Ivory is one of the hardest organic materials in existence, but it has very poor elastic properties. Any area which is under pressure or tension is therefore subject to the formation of cracks.
The regions most exposed to the danger of cracking are holes for hanging or securing other objects like hinges, handles, metal ornaments etc. Forgeries do not present cracks in these regions. But cracks ( craquelure) can also be imitated. This is why they should always be carefully examinated with help of a magnifying glass. A natural craquelure creates narrow cracks with sharp edges and contours, while a simulated craquelure made with a knife has splayed and rounded contours.
Moreover, natural cracks almost always start out from the base or edge of the object, which are more subject to the influence of humidity and contamination. The underside of the base is particularly exposed to moisture, so that very old ivory gets damaged there by crack running right across. Forgers create cracks by dipping the objects into hot and cold liquids in rapid succession and then colouring them black.

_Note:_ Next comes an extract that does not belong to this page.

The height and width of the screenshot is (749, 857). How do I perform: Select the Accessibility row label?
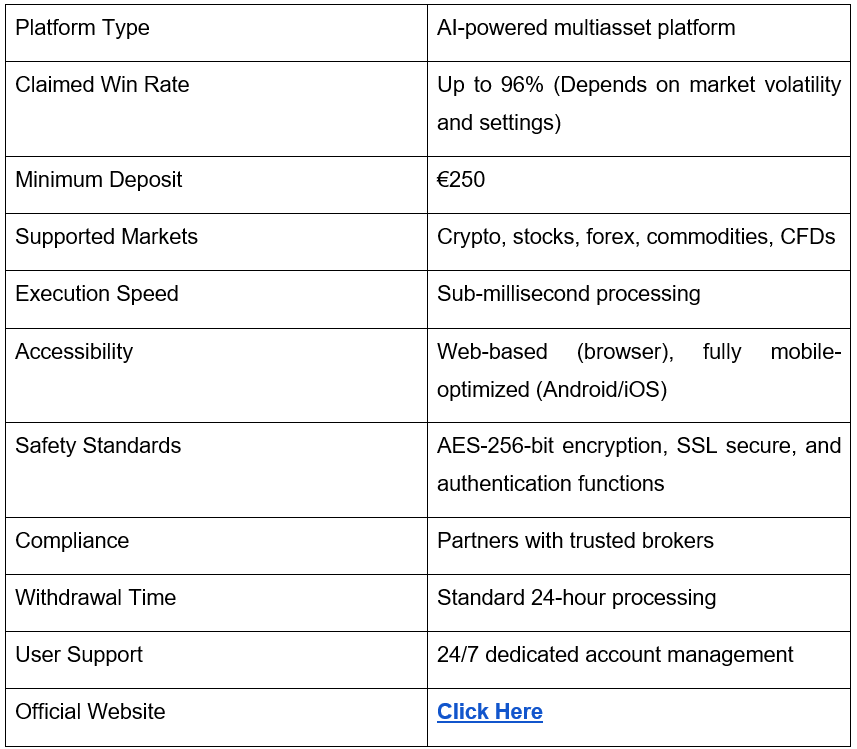point(74,352)
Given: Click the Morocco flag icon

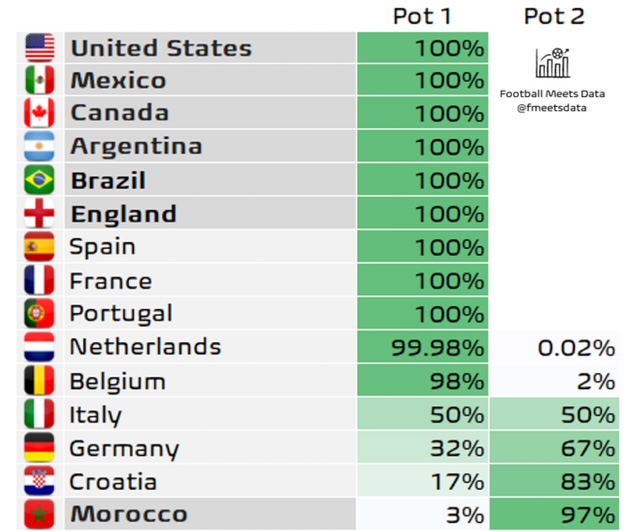Looking at the screenshot, I should coord(39,515).
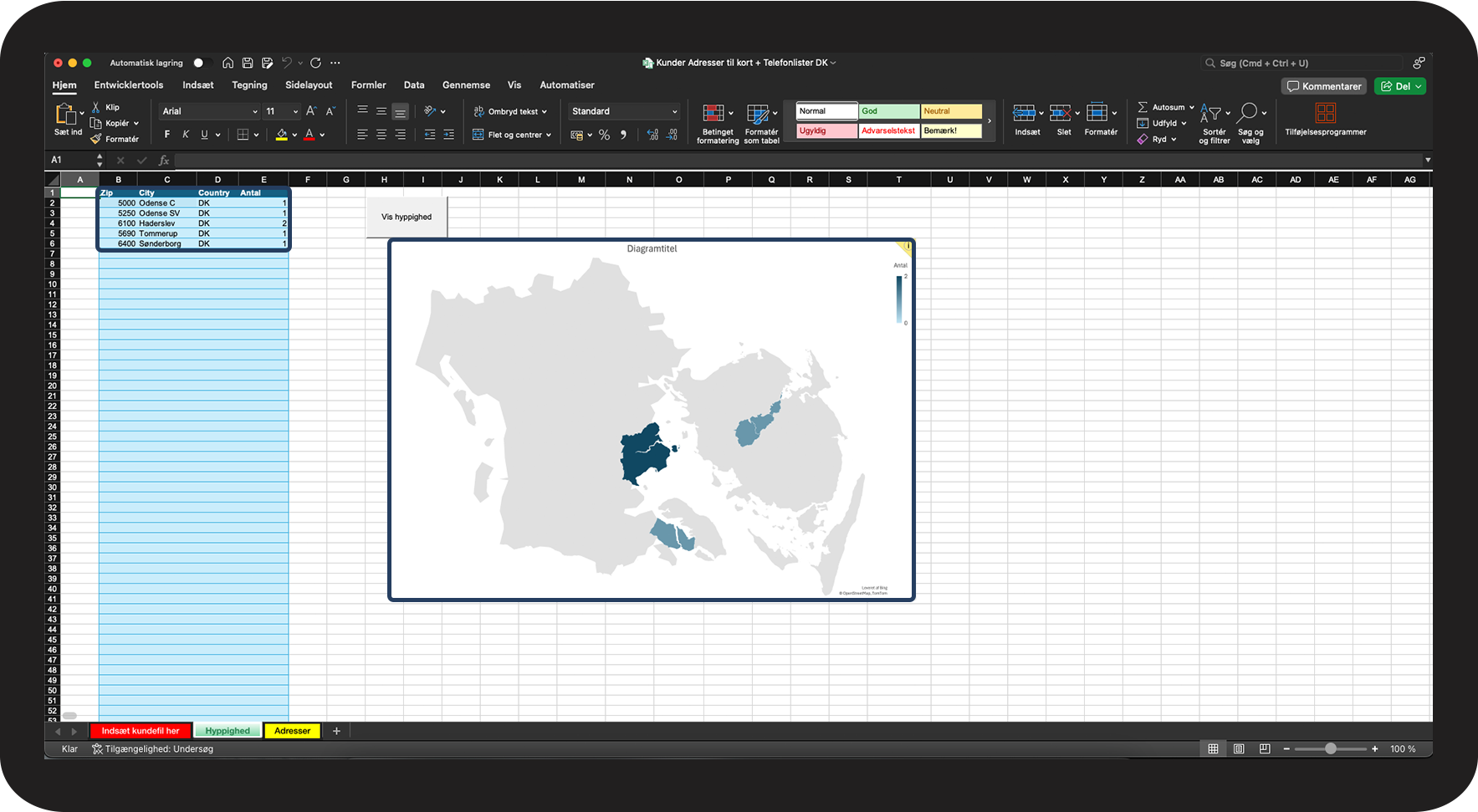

The distribution of fissures of this kind does not follow the same logic as those that have formed naturally.
Synthetic ivory can be recognized immediately with the help of two simple tests:
A simple and practical tes is heating a needle or nail by holding it over a flame with a pair of pincer and then pressing the point against the object. Plastic is easily penetrated by the glowing needle and gives off a pungent, unpleasant odour and some smoke. The same needle barely deforms ivory, leaving only a small black point and a slight smell similar to that of singed fingernails.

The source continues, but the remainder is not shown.